Diese schlecht gesetzten Schnitte, die man auch an anderen Stellen des Films finden kann, lassen eigentlich eher weniger auf einen hochqualitativen Hollywoodfilm schließen, aber man könnte annehmen, dass diese letztlich mit Monroes ‚performance‘ zu tun haben. Dass nämlich das Ausgangsmaterial, das dem Cutter zur Verfügung stand, nur passagenweise annehmbare Qualität zeigte und auf dem zugrundeliegenden Bildmaterial einfach auch vieles rausgeschnitten werden musste. Monroe spielte nach der Strasberg-Methode, ihre Schauspiellehrerin Paula Strasberg (Ehefrau von Lee Strasberg, der Erfinder des ‚method actings‘) war auch bei den Dreharbeiten anwesend und trainierte mit ihr nachtsüber. Sie sollte also über eigene Erfahrungen und Gefühle in ihre Rolle finden und nicht umsonst wurde auch schon das Drehbuch ihres Mannes an ihrer eigenen Person angelehnt, was ihr all dies noch zusätzlich erleichtern sollte. Tatsächlich hatte sie aber dennoch irrsinnig große Probleme ihre Texte zu lernen, so ist anzunehmen, dass die Schauspielerin oftmals sogar gezwungen war zu improvisieren oder dass man sie – wenn es ihr wirklich schon so schlecht ginge – durch Tricks dazu brachte. Letztlich war ja auch vielmehr das vielleicht der Grund, warum Miller, der Drehbuchautor, das ’script‘ während der Dreharbeiten mehrmals umschrieb. Diese oben gezeigte Passage – so scheint es – könnte jedoch tatsächlich ein sichtbarer Beweis dafür sein, dass es der Schauspielerin zu diesem Zeitpunkt nicht besonders gut ging, oder aber, dass sie während des Drehs zum Teil schon verzweifelt war und vielmehr gar nicht mehr wirklich spielte, sondern wirklich nur mehr sie selbst war. So oder so, der Regisseur hätte diese Passagen, wenn der Schnitt aufgrund mangelndes Materials so mies erfolgte, noch einmal drehen müssen, der Schnitt direkt vor diesem ‚okay‘ ist einfach unmöglich und er hätte das eigentlich nicht so akzeptieren dürfen.

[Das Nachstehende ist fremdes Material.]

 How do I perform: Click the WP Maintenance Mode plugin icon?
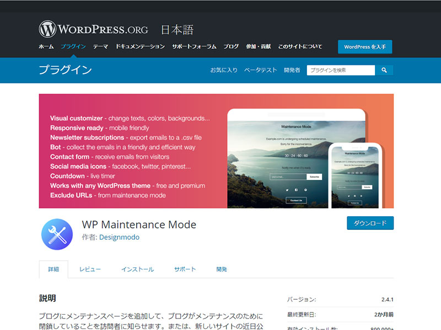pyautogui.click(x=57, y=234)
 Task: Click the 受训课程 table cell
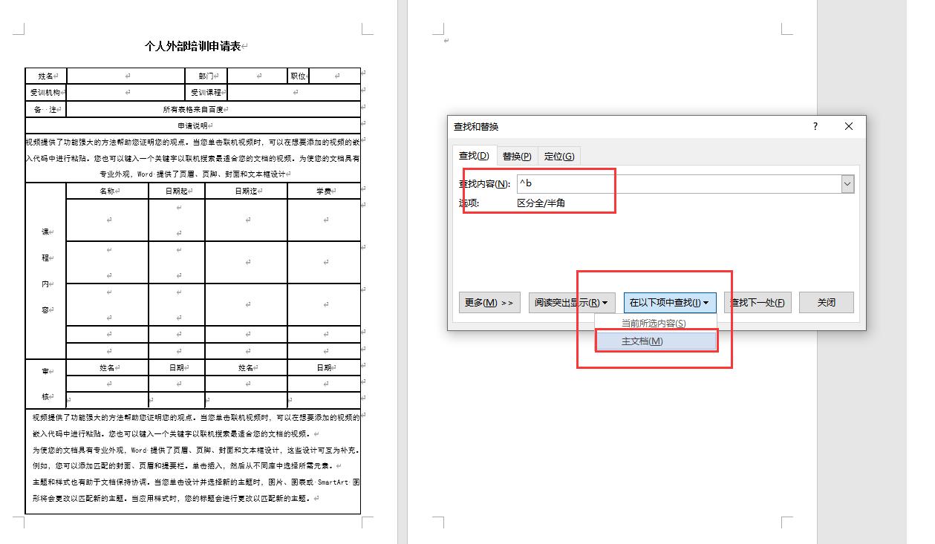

So interessant diese Passage auch ist, Ähnliches, in dem der Schnitt Monroes Schauspiel so völlig ruiniert, findet man im Film sonst nicht wieder, vielmehr weiss sie tatsächlich an anderen Passagen sehr zu überzeugen. Schließlich wird der Film in der zweiten Hälfte (allerdings dauert es bis dahin eine Stunde), spätestens mit der Reise in die Stadt, in welcher das Rodeo stattfindet, dann auch noch richtig gut. Die Figuren werden nachvollziehbarer, die Geschichte interessanter. Es rücken nun auch die männlichen Rollen und deren Schicksale, sowie deren Einstellung zur Welt mehr in den Vordergrund. Monroes Rolle bleibt aber überaus wichtig, da sich die Männer durch sie wandeln oder auch preisgeben.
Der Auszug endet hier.